• [SELECTION]
—————
It is a bit off-topic but here are suggestions of places to start:
Sibelius - Symphony #2 / Royal Philharmonic
Vaughan Williams - Symphony #6 / Bavarian Radio Symphony
Vaughan Williams - Tallis Fantasia / Sinfonia of London
Mahler - Symphony #2 / Stuttgart RSO
Mahler - Symphony #9 / Berlin PO
Beethoven - Symphony #3 / BBCSO


----------



## Knorf

I like Barbirolli's Brahms with Vienna, too.


----------



## Becca

Ohh, and the Bruckner 8th


----------



## Knorf

I assume Barbirolli fans are aware of the following, due to be released in a month or so:
https://www.prestomusic.com/classical/products/8786824--sir-john-barbirolli-the-complete-warner-recordings


----------



## Becca

I don't believe in cycles of works let alone monster boxes like that!


----------



## Merl

Like most conductors, I like some of what Barbirolli did (his live Dvorak 7, etc). All conductors have their detractors. There are those that trash all Barbirolli recordings (eg. DR. David Wright) but others loved him. 
As always I say listen with your own ears and don't be swayed by what others say. If you like what you hear then all is fine. If not you're free not to listen again. The reason I posted the communication from my friend Tony is I used to knock about with him at school and knew his dad was a Halle member. It wasn't to trash Glorious John. He genuinely quite liked JBvs humour, he just didn't rate his as a conductor.


----------



## Simplicissimus

Merl said:


> Like most conductors, I like some of what Barbirolli did (his live Dvorak 7, etc). All conductors have their detractors. There are those that trash all Barbirolli recordings (eg. DR. David Wright) but others loved him.
> As always I say listen with your own ears and don't be swayed by what others say. If you like what you hear then all is fine. If not you're free not to listen again. The reason I posted the communication from my friend Tony is I used to knock about with him at school and knew his dad was a Halle member. It wasn't to trash Glorious John. He genuinely quite liked JBvs humour, he just didn't rate his as a conductor.
—————
• [DATA SUPPLIED]

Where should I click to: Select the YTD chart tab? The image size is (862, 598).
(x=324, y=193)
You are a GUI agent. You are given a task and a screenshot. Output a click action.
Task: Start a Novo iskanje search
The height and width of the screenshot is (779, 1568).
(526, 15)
—————
• [TASKS TO COMPLETE]
- a) Convert every line of the records into a JSON array of strings, one string per line, leaving out blank lines.
- b) Continue the forum thread about Barbirolli's recordings from where it stops.

• [ANSWERS PER TASK]
- a)
[
  "Where should I click to: Select the YTD chart tab? The image size is (862, 598).",
  "(x=324, y=193)",
  "You are a GUI agent. You are given a task and a screenshot. Output a click action.",
  "Task: Start a Novo iskanje search",
  "The height and width of the screenshot is (779, 1568).",
  "(526, 15)"
]

- b)
Indeed. My hat is off to all the younger CM enthusiasts who listen with their own ears. I was fully 50 years old before I really started to do that. It's easy to surrender one's ears to music critics and opinionated friends, harder to put in the time and effort (mostly enjoyable) needed in order to make really thoughtful and satisfactory choices in music.


----------



## Knorf

Becca said:


> I don't believe in cycles of works let alone monster boxes like that!


I understand. The big Barbirolli box is not for me; I am not remotely enough into his conducting to want so much of it!

The big Skrowaczewski box is just about the only large overview of a single conductor that I have. But that one I love!



Merl said:


> ...As always I say listen with your own ears and don't be swayed by what others say. If you like what you hear then all is fine. If not you're free not to listen again...


Well said, my friend!

It bears repeating: in great music, no one performer or conductor can ever have all of the answers.



Simplicissimus said:


> It's easy to surrender one's ears to music critics and opinionated friends, harder to put in the time and effort (mostly enjoyable) needed in order to make really thoughtful and satisfactory choices in music.


Agreed! I think we're pretty much on the same page.


----------



## Brahmsianhorn

I consider Barbirolli the reference in Mahler (especially 2, 5, 6, 9), but beyond Mahler my favorites of his recordings include:

- Dvořák 8th, 1957 EMI
- Elgar Enigma variations, 1957 EMI
- Vaughan Williams/Elgar “English string music” EMI
- Vaughan Williams, London symphony, 1957 Dutton/EMI (must have been a good year for Big John)


----------



## Allegro Con Brio

His RPO Sibelius 2 just might be the greatest individual Sibelius recording I’ve ever heard, and I’m a Sib symphony nut. The Koussevitsky 7th comes close though


----------



## Merl

Barbirolli's intense dislike for Szell explained. I was wondering where that came from.

https://slippedisc.com/2018/02/when-george-szell-and-john-barbirolli-chased-the-same-wife/


----------



## Brahmsianhorn

Just noticed this bizarre coincidence: Szell died on July 30, 1970, exactly one day after Barbirolli. I guess he wanted to chase him into the afterlife.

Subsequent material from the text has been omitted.